While China is recuperating from its endemic situation, India emerged as a major auto exporter, as the share of vehicle sales increased to the US, UAE, Singapore, Israel, Germany, Spain and Russia. In January 2023, it was reported that India overtook Japan to become the world’s third-largest vehicle market. Production and demand within Japan took a beating in 2022 and have been on the decline even in preceding years.

EVs – the new arena for automotive dominance?

India still faces tough competition from China. The China Association of Automobile Manufacturers reported that the country shipped 3.11 million vehicles to foreign countries in 2022. Export figures were significantly more than Germany, previously the second-largest exporter, which sold only 2.61 million vehicles in international markets in 2022.

China is also advancing in auto sales in the international market with the increase in preference for sustainable cars and electric vehicles. In 2022, China exported around 679,000 new energy vehicles (NEVs, an umbrella term that China gives to fully electric and PHEV cars), an increase of about 120% YoY. India’s export share of EVs remains less than 1%, while for China, they have become a driving factor for export growth. India, on the other hand, is struggling with EV sales in its domestic market itself, wherein the 2-wheeler EV adoption was 25% short of the target laid out by NITI Aayog and other research organisations. Society for Manufacturing of Electric Vehicles has attributed this to the subsidies worth Rs 1,200 crore that were withheld because of ‘delay in localisation’.

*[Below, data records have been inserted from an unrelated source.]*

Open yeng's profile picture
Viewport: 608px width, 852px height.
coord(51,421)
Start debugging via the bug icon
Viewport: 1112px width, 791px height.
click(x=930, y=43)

The share of electric vehicles is rising globally at a very brisk pace. According to a report by International Energy Agency, global sales of electric cars rose by 6o% in 2022, and crossed 10 million for the first time. Now, one in every seven cars sold is an EV, as compared to one in seventy cars in 2017. Sales of conventional cars in fact fell by around 25%.

Even as it addresses the short term volatilities in the international car market, India needs to aggressively pitch itself in the EV space now. Doing this will firstly require, as affirmed in a report by Arthur D. Little, investments of at least US$ 10 billion to boost cell manufacturing and raw materials refining. This minimum amount is required to just service the local demand of Li ion batteries. Currently, around 70% of this requirement is sourced from China. Local Indian firms also need to secure global partnerships and JVs to boost capabilities and ensure a robust supply chain with access to critical raw materials like lithium, nickel, cobalt and manganese. As the arena shifts, India needs to shift too, and fast!